La Policía detuvo a los hombres luego de la denuncia de la víctima y apoyados po la geolocalización del celular sustraído lograron ubicar a los presuntos ladrones en el barrio Altagracia de Manta.
Operativo policial
La denuncia de la víctima activó un operativo de búsqueda y localización fue coordinada con distintas unidades policiales. Servidores del Grupo de Operaciones Motorizadas (GOM) del Distrito Manta neutralizaron a los tres individuos cuando intentaron evadir a los agentes en el barrio Altagracia.
En el lugar se halló la llave del vehículo robado y una motocicleta marca Daytona, color rojo, con placas JM185H, presuntamente utilizada para su movilización de los individuos.
Los detenidos
Los detenidos fueron identificados como: Erick Alexander Z. M., de 23 años; Anthony Matías Z. Q., de 18 años, y Adrián Josué V. M., también de 18 años, quienes fueron reconocidos plenamente por la víctima.

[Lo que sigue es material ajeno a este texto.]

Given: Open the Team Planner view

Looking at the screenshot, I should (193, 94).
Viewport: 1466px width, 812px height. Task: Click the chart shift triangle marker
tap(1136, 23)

Ninguno de los detenidos registra antecedentes penales según el reporte oficial.
Los aprehendidos fueron puestos a órdenes de la autoridad competente para las investigaciones correspondientes.
Entre los indicios recuperados se encuentran: un vehículo Kia Soluto negro, una motocicleta Daytona roja, un teléfono Honor celeste (perteneciente a la víctima). Además, de dos teléfonos Redmi azul marino, una llave del vehículo sustraído y documentos personales de la víctima. Todos los elementos fueron ingresados bajo cadena de custodia en las bodegas de la Policía Judicial de Manta.
Modalidad de robo
La modalidad de "falso pasajero" se ha convertido en una de las más recurrentes en Manta y otros cantones de Manabí contra conductores de aplicaciones de movilidad. Delincuentes solicitan carreras, abordan el vehículo y, en un punto determinado, intimidan al conductor con armas o violencia para apoderarse del automotor, que posteriormente puede ser usado en otros delitos o exigido como rescate.
Este caso refleja la vulnerabilidad de los conductores que dependen de plataformas digitales para trabajar como taxistas.